Our fear of rejection is so ingrained it takes a mammoth effort to overcome.
Time to connect
In times gone by social rejection was a death sentence, and that self-preservation instinct persists today. Back in the 1990s, American Psychological Association researchers Roy Baumeister and Mark Leary took an exhaustive look at everything we know about belonging and found that “even just imagining social rejection” increases our blood pressure, and prolonged loneliness can have serious health effects. Using data from mental health facilities, Baumeister and Leary suggest that mental illness is up to 22 times more common among divorced people than married people. There’s evidence the heartache of loneliness can suppress the immune system. They even found that married people survive cancer better than single ones.
Fortunately, Baumeister and Leary also found the ill effects of rejection can be quickly relieved through social interaction. “Experiences of social inclusion appear to counteract the effects of exclusion and remove the anxiety,” they explained.
Their work stands as a reminder to make time to connect with those around us, not just our friends, family and colleagues, but the person who makes our coffee and the friendly man who walks his dog past our house at dusk.
“Perhaps with other forces in our lives pushing us to focus on our personal goals, we need reminders like these to look outward and seek connections with others,” Dr Sandstrom says. “The next time you need a little pick-me-up, you might consider interacting with the Starbucks barista, thereby mining this readily available source of happiness.”
With Dr Sandstrom’s wisdom playing in my head, I took the train home, determined to tap the well of commuter happiness the Chicago study promised.

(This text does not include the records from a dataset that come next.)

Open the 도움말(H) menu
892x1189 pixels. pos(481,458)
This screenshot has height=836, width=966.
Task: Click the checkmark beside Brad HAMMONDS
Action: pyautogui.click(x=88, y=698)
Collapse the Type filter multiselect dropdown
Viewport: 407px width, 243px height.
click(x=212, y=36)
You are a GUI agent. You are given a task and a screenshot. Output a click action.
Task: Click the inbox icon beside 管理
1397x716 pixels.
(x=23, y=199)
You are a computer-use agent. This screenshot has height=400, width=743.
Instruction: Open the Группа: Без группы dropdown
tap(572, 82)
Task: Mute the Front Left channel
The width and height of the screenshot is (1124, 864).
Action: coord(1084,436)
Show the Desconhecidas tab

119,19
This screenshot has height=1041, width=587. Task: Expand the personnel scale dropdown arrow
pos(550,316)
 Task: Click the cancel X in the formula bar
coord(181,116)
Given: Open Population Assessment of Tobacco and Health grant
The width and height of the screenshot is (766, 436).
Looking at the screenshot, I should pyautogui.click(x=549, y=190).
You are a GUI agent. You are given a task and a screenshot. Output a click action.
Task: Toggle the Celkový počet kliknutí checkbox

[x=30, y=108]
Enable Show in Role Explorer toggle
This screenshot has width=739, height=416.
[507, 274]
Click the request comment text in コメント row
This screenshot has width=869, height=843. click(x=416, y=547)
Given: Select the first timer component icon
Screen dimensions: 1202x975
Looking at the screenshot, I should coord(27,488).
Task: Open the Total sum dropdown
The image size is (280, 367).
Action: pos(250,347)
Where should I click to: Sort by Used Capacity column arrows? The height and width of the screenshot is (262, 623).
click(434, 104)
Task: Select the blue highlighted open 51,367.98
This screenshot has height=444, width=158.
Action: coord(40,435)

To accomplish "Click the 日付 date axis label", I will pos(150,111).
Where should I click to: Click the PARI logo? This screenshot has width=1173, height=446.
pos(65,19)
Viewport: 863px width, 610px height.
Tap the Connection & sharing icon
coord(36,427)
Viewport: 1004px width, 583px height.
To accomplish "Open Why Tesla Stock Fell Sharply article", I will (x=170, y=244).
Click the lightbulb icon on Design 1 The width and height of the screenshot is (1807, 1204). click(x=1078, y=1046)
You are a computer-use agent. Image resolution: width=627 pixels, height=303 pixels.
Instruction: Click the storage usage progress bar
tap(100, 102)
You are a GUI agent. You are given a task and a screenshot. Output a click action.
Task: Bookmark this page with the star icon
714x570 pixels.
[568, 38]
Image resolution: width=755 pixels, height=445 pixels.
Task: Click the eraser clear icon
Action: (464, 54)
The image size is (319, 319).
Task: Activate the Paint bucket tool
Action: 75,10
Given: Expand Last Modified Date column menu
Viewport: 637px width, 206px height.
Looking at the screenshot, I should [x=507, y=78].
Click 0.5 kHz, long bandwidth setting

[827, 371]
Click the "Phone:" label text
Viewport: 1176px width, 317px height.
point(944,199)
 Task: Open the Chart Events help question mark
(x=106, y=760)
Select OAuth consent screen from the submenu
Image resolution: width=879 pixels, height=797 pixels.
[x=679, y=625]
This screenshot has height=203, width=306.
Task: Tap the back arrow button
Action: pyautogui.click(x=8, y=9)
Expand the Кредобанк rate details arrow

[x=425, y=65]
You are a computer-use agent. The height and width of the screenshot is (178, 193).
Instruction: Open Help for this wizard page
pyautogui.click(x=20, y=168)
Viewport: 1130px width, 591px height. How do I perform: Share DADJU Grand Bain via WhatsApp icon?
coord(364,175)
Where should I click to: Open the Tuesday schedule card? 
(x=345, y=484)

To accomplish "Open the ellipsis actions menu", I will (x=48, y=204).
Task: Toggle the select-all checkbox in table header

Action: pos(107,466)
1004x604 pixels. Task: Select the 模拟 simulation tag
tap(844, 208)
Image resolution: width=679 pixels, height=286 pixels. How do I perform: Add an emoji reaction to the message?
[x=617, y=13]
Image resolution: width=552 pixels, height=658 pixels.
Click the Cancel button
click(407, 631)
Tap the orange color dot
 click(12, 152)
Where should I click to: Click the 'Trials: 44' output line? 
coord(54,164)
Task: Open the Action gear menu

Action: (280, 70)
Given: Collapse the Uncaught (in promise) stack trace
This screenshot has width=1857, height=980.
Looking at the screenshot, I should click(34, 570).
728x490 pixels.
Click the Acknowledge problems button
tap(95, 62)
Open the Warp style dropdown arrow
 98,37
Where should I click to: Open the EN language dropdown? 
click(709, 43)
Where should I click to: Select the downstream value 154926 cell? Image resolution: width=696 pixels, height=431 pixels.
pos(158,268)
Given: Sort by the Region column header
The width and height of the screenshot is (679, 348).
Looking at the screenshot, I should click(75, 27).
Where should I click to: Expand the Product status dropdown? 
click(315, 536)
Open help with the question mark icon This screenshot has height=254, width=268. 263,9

But as I looked around the carriage, my heart sank. It was again filled with weary workers engrossed in their phones.
As the train prepared to leave, the doors started to beep and a latecomer rushed on board. He was a casually dressed man leading a grey staffy who leaped confidently over the gap, and plonked himself down. The dog had a white diamond on his chest and a gorgeous, shiny coat. Without thinking about it, I heard myself say, “Gorgeous dog, what’s his name?” The owner smiled and I learned the dog’s name was Arlo.
“I wouldn’t usually take him on a train but we were out walking and look…” Arlo’s human lifted his foot to reveal a strap on his shoe had snapped. “Oh, that’s the worst,” I said. “Serves me right for buying cheap knock-offs.”
“The strap on my high-heel snapped when I was running late for an interview once.”
“A job interview, or…?”
It turned out Arlo and his human lived in my suburb and often went to the park near my house. After a neighbourly chat we parted at the turnstiles and I felt sure I’d see them again, and that we’d smile and wave when I did.
As I walked home I felt a genuine sense of what I can only describe as jubilance, coupled with a surprisingly strong feeling of community, all from just three short minutes of conversation. I pondered this paradox. We have limitless opportunities for social connection, yet loneliness is at near epidemic levels. Why do we find it so hard to bridge the gap? I knew the answer was fear.
I turned to Dr Sandstrom again, to ask her how to overcome this. Her advice was the same advice Elizabeth Bennet gives Mr Darcy when he tells her he does not have the talent of conversing easily with people he has never met before. Practise.
Not every conversation will improve your mood or change your life, she says, but together a lot of conversations will cause a shift towards connection, and “help us feel a little more trust and a little less fear”.
“Why are highly social animals at times so unsocial?”